# [WHAT YOU SHOULD DO]
From the entries below, return every line that includes the word "agent".

# [INFORMATION SHOWN]

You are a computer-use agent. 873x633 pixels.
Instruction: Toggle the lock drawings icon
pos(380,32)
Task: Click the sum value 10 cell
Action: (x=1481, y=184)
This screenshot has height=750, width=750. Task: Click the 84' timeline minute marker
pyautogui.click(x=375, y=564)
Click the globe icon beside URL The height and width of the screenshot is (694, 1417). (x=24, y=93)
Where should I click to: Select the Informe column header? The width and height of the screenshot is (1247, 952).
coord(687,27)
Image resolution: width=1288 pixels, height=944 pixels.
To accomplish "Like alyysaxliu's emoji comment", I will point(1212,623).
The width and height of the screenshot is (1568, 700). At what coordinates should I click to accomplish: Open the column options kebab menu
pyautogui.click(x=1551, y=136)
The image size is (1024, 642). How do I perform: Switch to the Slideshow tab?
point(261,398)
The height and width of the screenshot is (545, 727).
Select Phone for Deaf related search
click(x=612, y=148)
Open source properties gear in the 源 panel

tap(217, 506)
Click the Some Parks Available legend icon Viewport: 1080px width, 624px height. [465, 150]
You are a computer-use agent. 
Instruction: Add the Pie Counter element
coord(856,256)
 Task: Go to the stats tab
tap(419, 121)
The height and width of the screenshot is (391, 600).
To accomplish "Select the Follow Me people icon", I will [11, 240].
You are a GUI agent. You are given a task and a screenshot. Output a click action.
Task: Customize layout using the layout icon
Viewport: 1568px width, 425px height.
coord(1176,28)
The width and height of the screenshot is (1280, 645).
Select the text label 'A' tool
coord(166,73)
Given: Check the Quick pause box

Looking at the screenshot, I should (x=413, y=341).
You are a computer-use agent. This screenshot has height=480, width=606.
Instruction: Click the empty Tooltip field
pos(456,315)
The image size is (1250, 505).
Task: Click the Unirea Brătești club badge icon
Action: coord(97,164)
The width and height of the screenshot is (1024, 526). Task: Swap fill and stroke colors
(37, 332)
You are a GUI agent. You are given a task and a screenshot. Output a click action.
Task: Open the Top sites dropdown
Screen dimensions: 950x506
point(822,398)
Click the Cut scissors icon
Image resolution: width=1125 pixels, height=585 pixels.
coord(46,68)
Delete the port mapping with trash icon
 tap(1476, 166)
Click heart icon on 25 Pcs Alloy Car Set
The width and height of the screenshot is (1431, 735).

# [WRITTEN RESPONSE]
You are a computer-use agent. 873x633 pixels.
You are a computer-use agent. 
You are a GUI agent. You are given a task and a screenshot. Output a click action.
You are a computer-use agent. This screenshot has height=480, width=606.
You are a GUI agent. You are given a task and a screenshot. Output a click action.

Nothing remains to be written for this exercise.